• Texte source:
• • • •
14) Jaroslav Seifert, le dernier chanteur parmi les poètes tchèques
« Que jaillisse la flamme des mots, brûlante, tant pis si je m'y brûle les doigts. » Cet appel incantatoire lancé par le poète Jaroslav Seifert (1901-1986) résume en quelque sorte son œuvre et aussi sa vie. Auteur lyrique, il est l’un des derniers représentants de la grande période de la poésie tchèque, de l’époque où la poésie et les poètes étaient encore lus, aimés et admirés par les foules. Son rayonnement a finalement dépassé les frontières de son pays et son œuvre a été couronnée en 1984 par le prix Nobel de littérature. Ses recueils ne peuvent donc pas manquer parmi les livres tchèques incontournables.
Etre poète
Ma longue existence m'a enseigné
que le plus beau cadeau
que la vie puisse offrir
c'est la musique et la poésie
excepté l'amour, bien sûr.
(Traduction: Jacques Gaucheron)
• • • •
• Données de coordonnées par ligne:
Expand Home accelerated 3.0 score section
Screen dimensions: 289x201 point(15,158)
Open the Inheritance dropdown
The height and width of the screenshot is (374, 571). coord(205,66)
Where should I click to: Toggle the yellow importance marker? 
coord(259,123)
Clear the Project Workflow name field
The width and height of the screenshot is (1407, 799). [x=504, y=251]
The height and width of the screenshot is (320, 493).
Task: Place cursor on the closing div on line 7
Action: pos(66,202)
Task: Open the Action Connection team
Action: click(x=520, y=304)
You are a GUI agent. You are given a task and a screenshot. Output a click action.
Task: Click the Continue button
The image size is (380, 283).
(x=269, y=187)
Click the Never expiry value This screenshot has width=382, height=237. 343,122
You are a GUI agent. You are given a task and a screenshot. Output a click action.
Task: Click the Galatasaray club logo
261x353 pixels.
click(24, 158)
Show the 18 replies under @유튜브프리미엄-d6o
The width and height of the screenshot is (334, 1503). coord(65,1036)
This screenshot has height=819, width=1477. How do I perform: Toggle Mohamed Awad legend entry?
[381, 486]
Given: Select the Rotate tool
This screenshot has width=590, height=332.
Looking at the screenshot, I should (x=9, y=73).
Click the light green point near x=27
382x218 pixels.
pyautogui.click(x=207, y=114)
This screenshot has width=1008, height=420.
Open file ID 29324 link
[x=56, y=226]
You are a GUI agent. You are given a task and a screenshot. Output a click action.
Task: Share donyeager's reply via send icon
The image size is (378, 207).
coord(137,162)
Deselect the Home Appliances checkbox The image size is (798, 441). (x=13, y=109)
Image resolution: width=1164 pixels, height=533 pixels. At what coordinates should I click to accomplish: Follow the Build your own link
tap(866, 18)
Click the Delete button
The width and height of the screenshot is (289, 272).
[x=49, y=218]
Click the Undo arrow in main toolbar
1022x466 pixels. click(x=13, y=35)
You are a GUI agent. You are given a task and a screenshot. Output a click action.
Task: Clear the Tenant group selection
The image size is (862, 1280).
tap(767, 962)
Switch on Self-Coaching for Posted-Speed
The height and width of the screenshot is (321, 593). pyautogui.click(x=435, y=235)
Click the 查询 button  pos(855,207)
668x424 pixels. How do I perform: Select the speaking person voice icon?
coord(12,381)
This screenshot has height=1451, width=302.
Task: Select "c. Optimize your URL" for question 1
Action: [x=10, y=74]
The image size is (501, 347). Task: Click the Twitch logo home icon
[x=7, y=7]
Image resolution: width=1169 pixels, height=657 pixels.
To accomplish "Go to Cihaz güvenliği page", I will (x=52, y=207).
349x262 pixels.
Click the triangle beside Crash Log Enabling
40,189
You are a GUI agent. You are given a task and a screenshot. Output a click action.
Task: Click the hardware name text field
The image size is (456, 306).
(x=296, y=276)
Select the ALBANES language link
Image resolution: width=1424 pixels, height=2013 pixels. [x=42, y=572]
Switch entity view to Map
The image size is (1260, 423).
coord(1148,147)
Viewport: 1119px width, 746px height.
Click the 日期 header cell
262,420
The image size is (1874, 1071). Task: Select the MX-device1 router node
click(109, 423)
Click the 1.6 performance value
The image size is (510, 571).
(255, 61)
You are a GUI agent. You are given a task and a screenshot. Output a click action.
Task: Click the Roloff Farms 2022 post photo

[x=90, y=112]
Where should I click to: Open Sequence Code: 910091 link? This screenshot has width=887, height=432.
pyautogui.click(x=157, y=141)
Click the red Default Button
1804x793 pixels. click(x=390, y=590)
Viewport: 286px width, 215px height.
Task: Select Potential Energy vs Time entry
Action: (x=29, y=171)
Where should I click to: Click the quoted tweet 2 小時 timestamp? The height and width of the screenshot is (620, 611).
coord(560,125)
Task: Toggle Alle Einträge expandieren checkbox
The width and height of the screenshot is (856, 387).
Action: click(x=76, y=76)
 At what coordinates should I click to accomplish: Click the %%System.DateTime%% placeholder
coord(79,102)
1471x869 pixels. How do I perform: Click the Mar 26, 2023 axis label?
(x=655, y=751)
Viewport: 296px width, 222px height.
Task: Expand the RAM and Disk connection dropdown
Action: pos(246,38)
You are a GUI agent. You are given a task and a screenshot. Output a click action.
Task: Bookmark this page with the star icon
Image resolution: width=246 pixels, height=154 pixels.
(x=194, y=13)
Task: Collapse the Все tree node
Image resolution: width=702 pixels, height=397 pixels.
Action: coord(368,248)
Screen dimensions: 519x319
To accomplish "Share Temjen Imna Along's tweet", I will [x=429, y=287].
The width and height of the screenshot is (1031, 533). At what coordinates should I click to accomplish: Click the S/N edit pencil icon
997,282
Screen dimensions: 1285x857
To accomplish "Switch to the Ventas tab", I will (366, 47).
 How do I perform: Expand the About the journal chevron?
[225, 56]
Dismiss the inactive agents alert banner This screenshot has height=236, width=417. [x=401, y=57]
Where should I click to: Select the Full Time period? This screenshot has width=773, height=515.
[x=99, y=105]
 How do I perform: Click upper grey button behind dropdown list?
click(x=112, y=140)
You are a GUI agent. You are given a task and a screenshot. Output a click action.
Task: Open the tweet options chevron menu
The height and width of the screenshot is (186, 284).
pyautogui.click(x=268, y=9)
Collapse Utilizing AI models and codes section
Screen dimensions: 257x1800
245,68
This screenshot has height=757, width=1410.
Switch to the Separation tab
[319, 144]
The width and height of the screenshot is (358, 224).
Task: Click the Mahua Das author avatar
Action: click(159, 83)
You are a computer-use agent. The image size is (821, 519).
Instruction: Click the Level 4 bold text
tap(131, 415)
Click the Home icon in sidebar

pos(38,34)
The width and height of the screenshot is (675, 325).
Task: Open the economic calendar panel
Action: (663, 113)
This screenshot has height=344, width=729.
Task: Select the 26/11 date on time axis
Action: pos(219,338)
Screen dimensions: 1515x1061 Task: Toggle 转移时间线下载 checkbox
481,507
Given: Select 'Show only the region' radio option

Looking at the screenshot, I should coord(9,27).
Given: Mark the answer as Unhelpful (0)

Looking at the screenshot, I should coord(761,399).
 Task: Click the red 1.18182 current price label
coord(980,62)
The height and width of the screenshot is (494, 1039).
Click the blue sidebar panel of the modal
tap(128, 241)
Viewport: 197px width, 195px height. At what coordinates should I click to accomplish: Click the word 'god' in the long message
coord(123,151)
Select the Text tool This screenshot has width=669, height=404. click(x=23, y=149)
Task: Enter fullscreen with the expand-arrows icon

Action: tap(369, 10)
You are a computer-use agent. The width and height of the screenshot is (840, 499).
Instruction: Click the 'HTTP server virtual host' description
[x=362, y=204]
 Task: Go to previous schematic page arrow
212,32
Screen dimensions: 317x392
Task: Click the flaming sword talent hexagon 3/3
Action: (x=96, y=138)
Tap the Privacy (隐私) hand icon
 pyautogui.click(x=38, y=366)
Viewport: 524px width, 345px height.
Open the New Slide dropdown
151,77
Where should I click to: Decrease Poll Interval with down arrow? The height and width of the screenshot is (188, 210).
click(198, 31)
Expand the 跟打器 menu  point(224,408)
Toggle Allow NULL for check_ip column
• • • •
• Objectif visé: Résumez en deux phrases le texte sur Jaroslav Seifert.

• Réponse attendue: Jaroslav Seifert (1901-1986), auteur lyrique, est l'un des derniers représentants de la grande période de la poésie tchèque, à l'époque où les foules lisaient, aimaient et admiraient les poètes. Son rayonnement a dépassé les frontières de son pays, et son œuvre a été couronnée par le prix Nobel de littérature en 1984.